- [Problem description] An exact copy of every record is needed, with all pictures omitted.

Extracted entries: Begin

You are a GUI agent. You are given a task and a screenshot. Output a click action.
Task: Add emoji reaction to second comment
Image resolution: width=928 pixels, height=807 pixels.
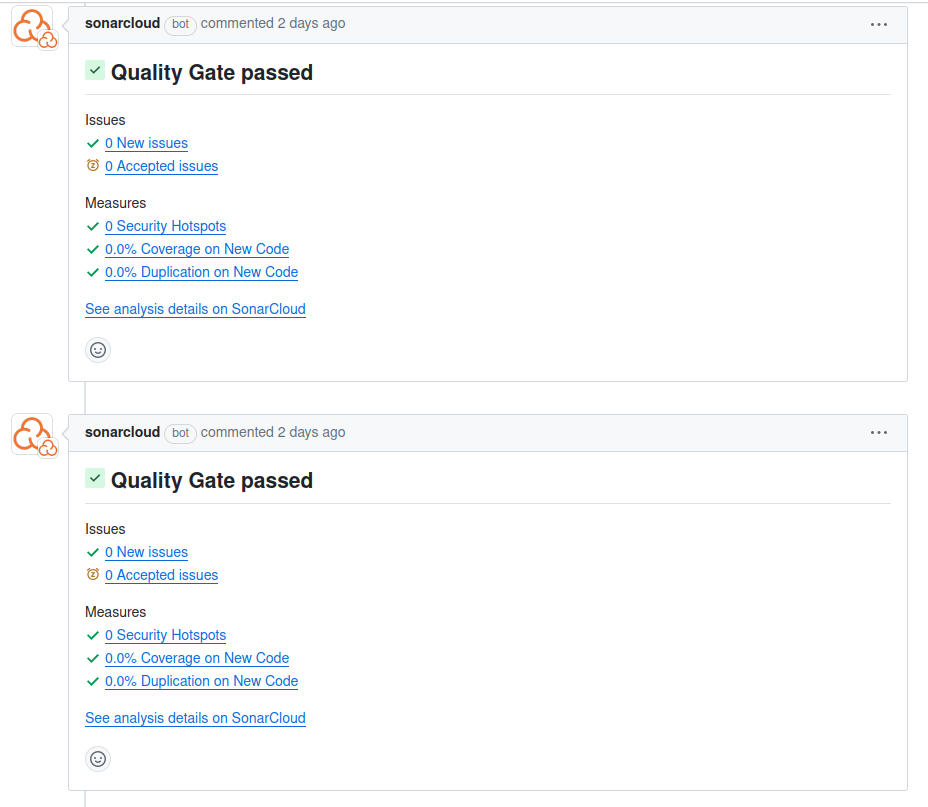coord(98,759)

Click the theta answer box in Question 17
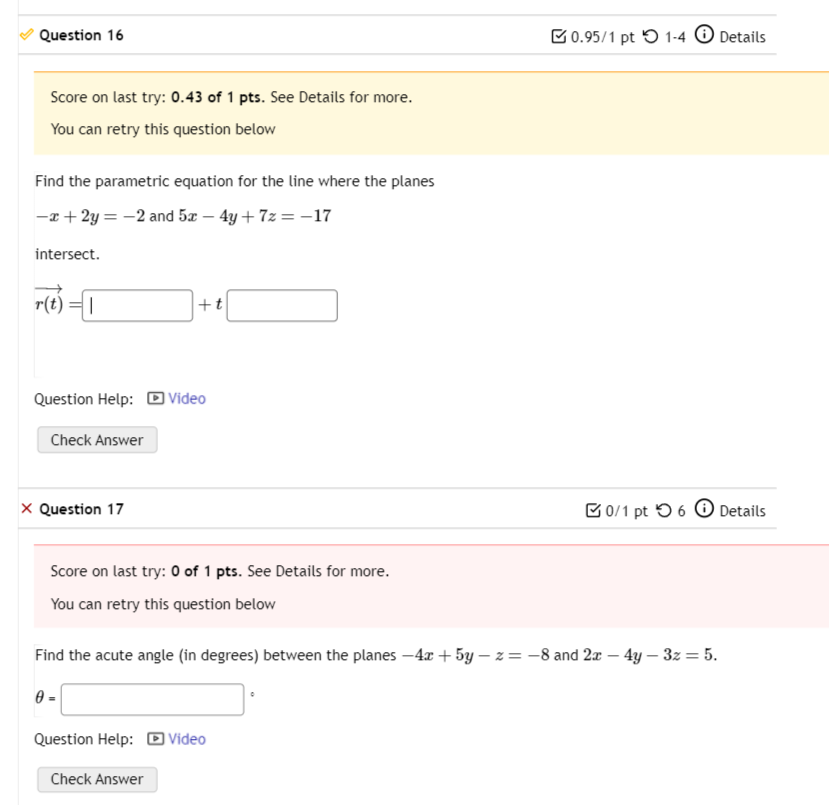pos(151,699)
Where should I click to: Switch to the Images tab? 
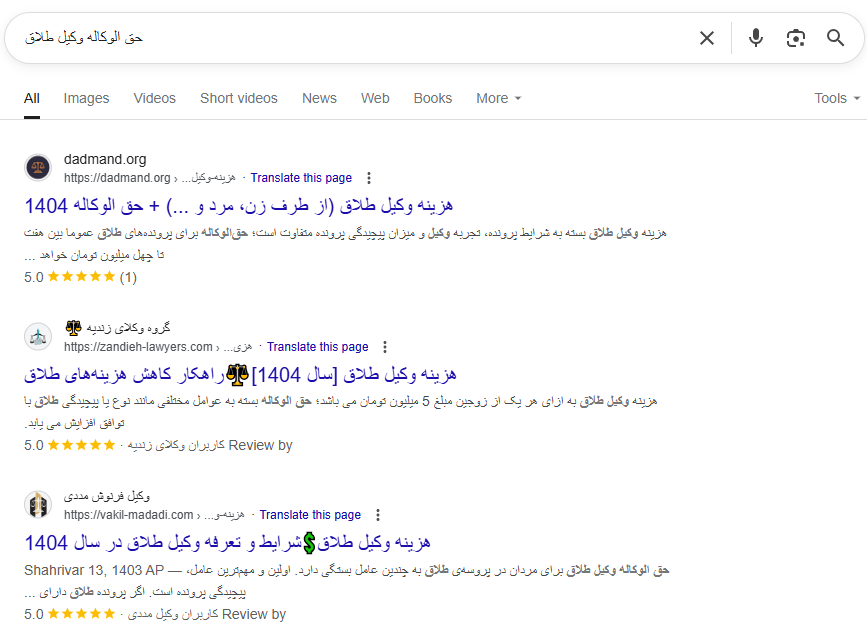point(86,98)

Extracted entries: End

- [The completed task]
You are a GUI agent. You are given a task and a screenshot. Output a click action.
Task: Add emoji reaction to second comment
Image resolution: width=928 pixels, height=807 pixels.
coord(98,759)

Click the theta answer box in Question 17
pos(151,699)
Where should I click to: Switch to the Images tab? 
point(86,98)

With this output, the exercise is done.